Supplied data ->
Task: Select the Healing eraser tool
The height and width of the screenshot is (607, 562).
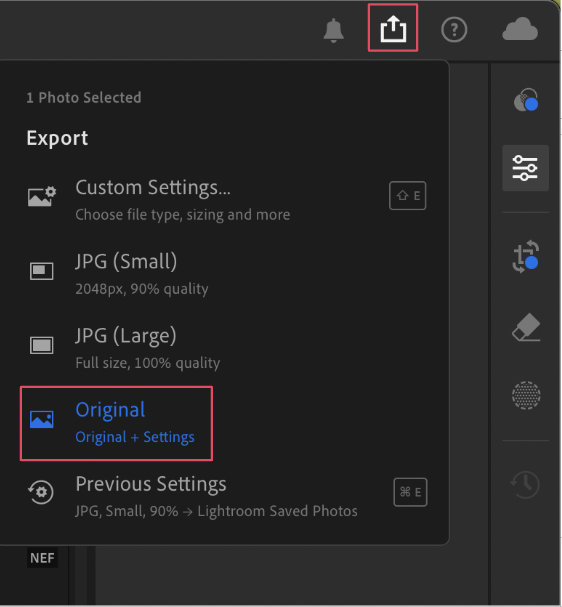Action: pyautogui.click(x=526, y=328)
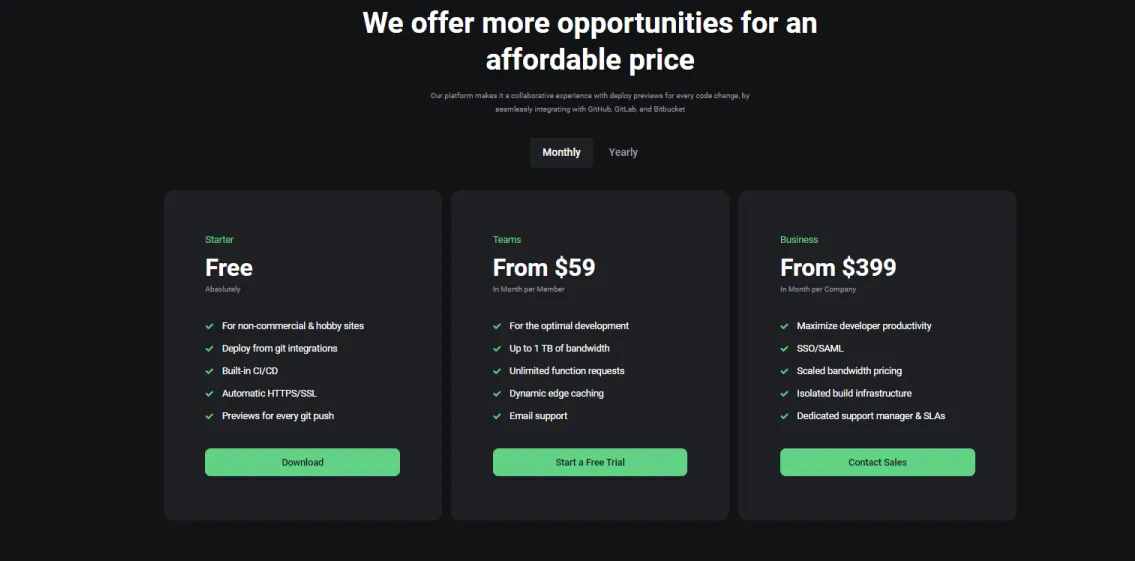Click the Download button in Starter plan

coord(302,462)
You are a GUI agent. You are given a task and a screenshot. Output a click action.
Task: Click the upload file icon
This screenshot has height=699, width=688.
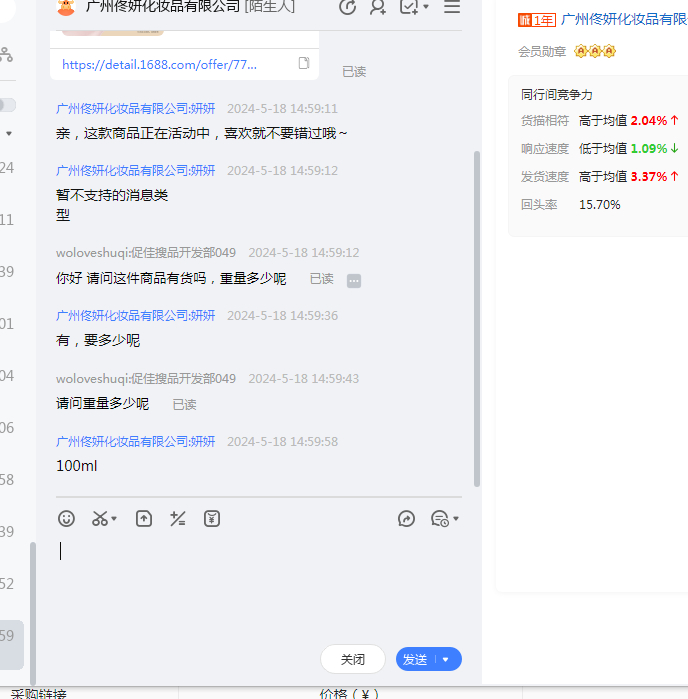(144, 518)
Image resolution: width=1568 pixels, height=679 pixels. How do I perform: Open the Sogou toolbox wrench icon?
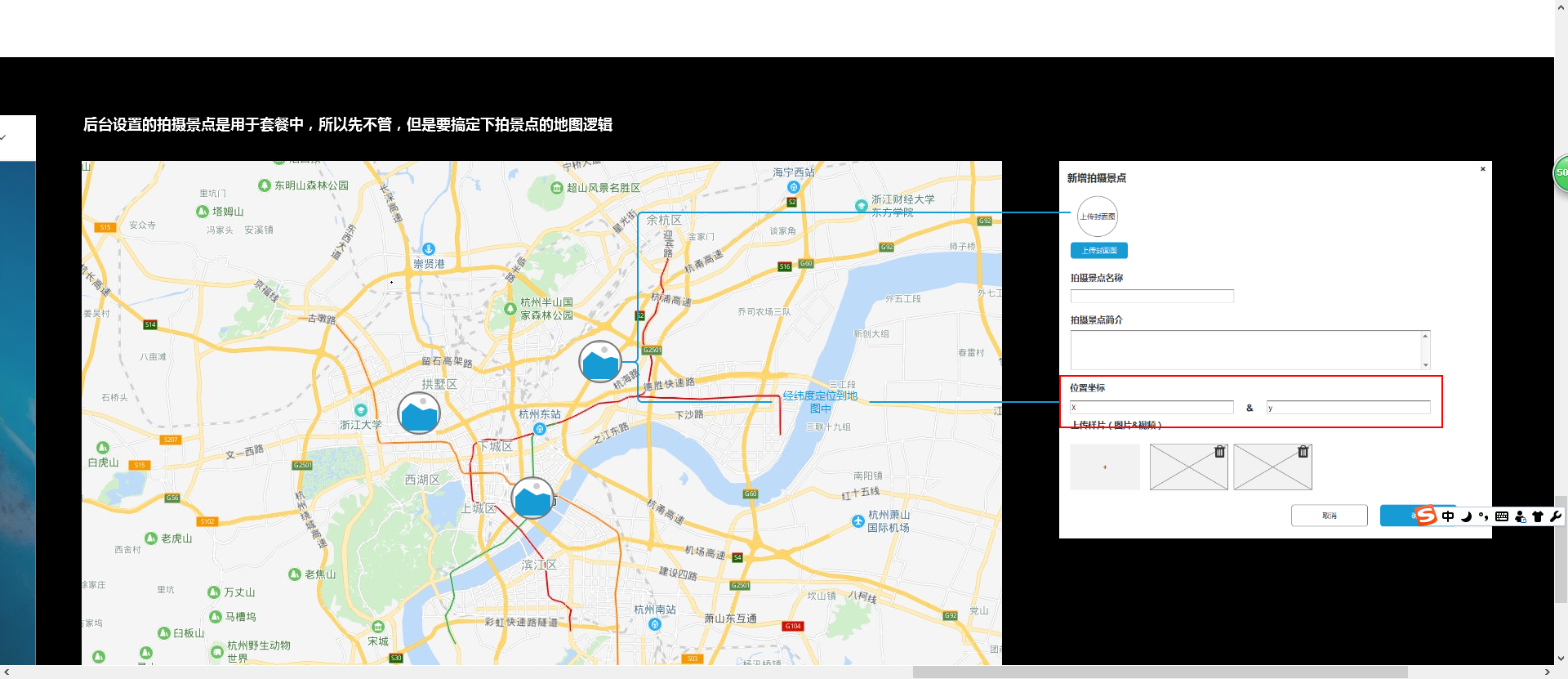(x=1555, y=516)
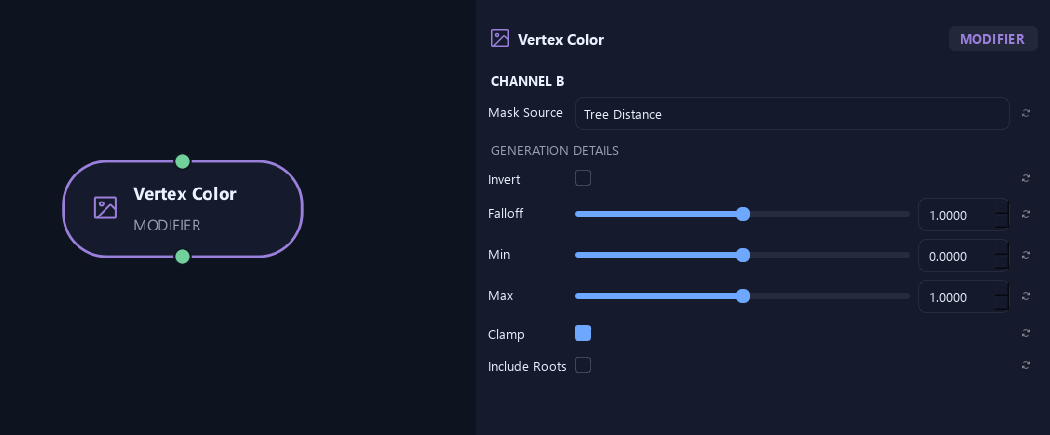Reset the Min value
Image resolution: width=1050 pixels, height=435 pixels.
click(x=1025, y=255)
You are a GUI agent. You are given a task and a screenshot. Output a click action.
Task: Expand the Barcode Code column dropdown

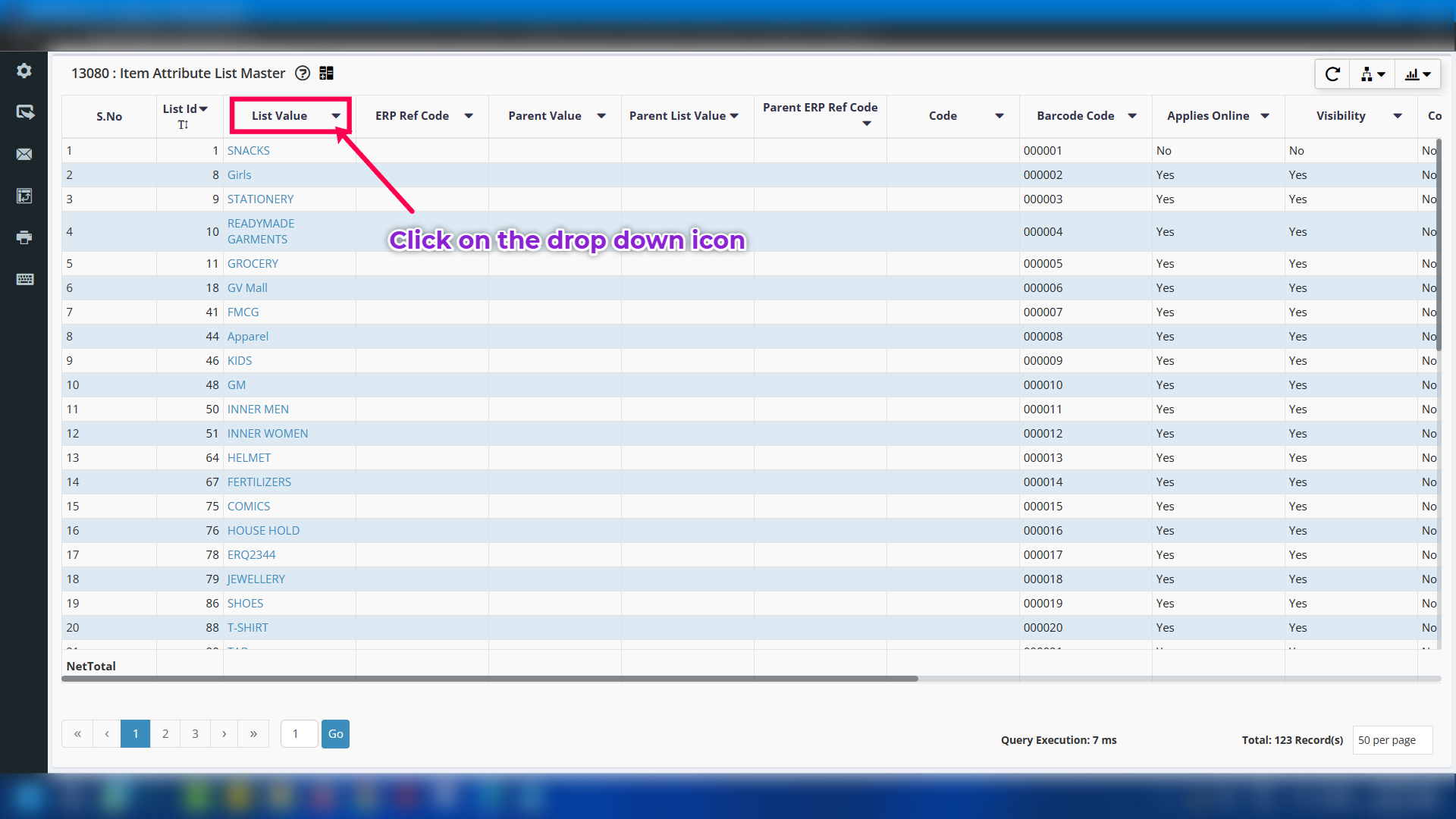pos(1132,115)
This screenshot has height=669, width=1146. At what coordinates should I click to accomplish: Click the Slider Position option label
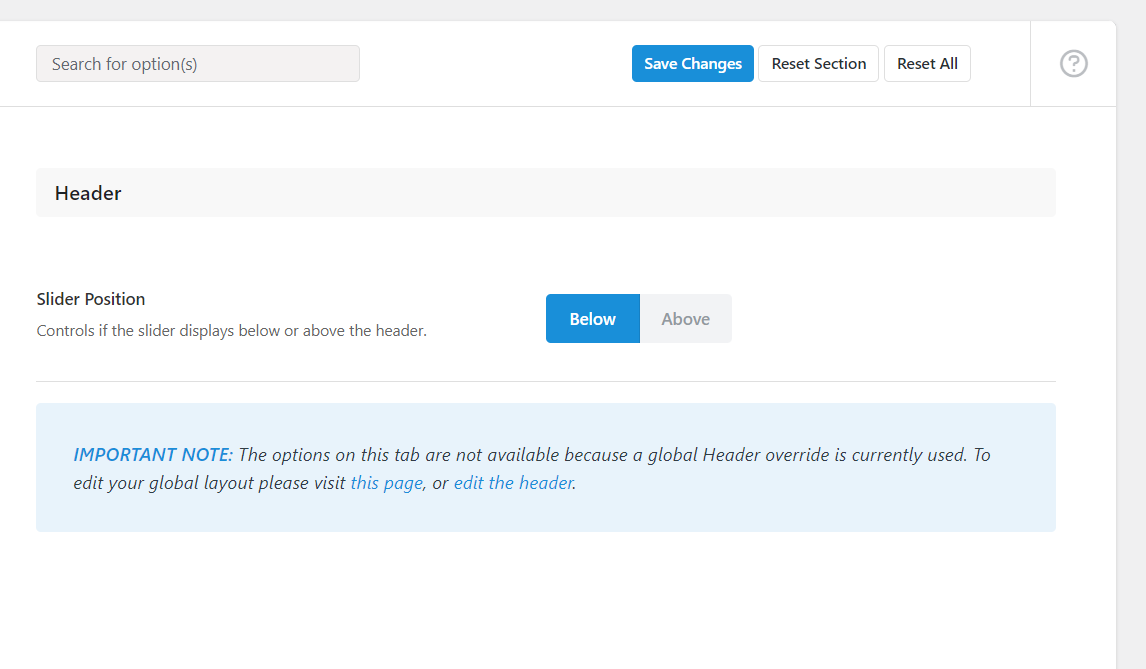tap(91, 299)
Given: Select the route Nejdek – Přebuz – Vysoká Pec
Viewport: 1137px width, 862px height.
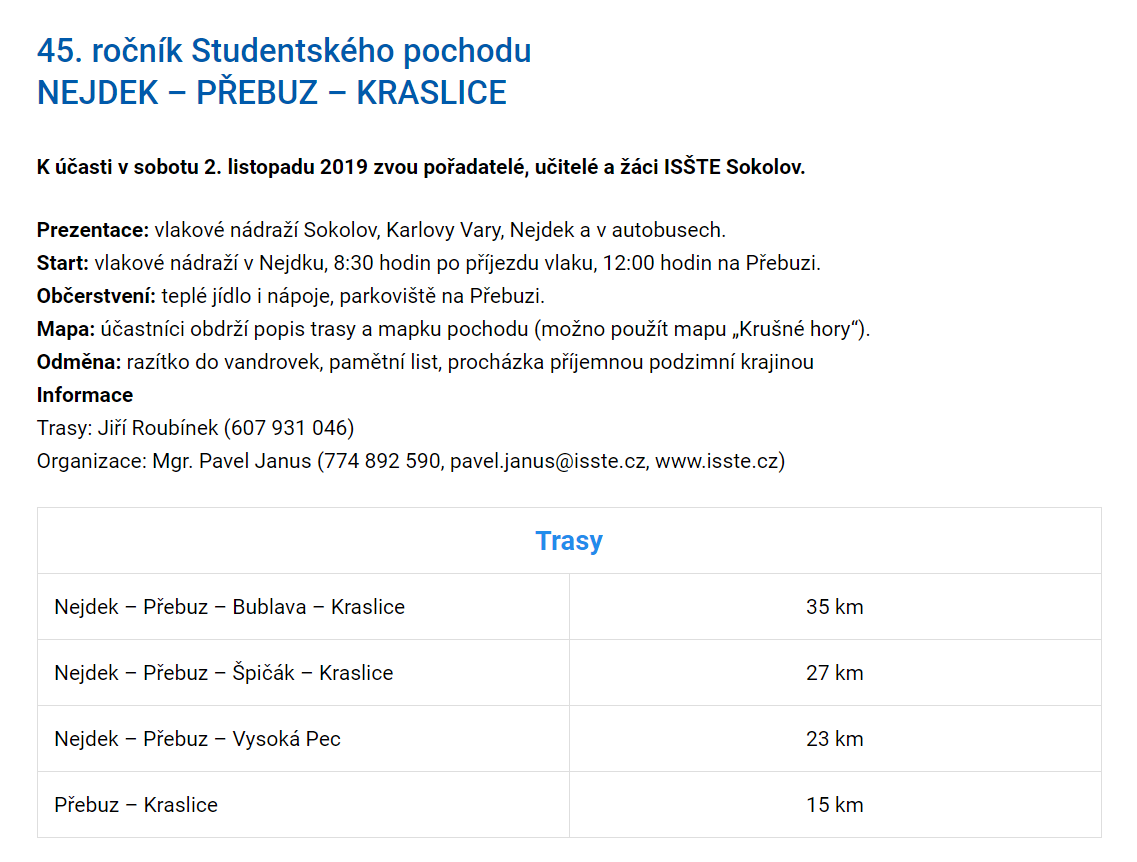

What is being asked -> Copy the listing above word for word, with no pictures in your copy.

Full solution ->
Task: Select the Healing eraser tool
The height and width of the screenshot is (607, 562).
Action: pyautogui.click(x=526, y=328)
Click the Download button in Starter plan

coord(302,462)
You are a GUI agent. You are given a task and a screenshot. Output a click action.
Task: Click the upload file icon
This screenshot has height=699, width=688.
(144, 518)
Image resolution: width=1568 pixels, height=679 pixels. How do I perform: Open the Sogou toolbox wrench icon?
(x=1555, y=516)
Reset the Min value
Image resolution: width=1050 pixels, height=435 pixels.
click(x=1025, y=255)
You are a GUI agent. You are given a task and a screenshot. Output a click action.
Task: Expand the Barcode Code column dropdown

pos(1132,115)
This screenshot has height=669, width=1146. At what coordinates should I click to accomplish: Click the Slider Position option label
tap(91, 299)
Given: Select the route Nejdek – Přebuz – Vysoká Pec
Viewport: 1137px width, 862px height.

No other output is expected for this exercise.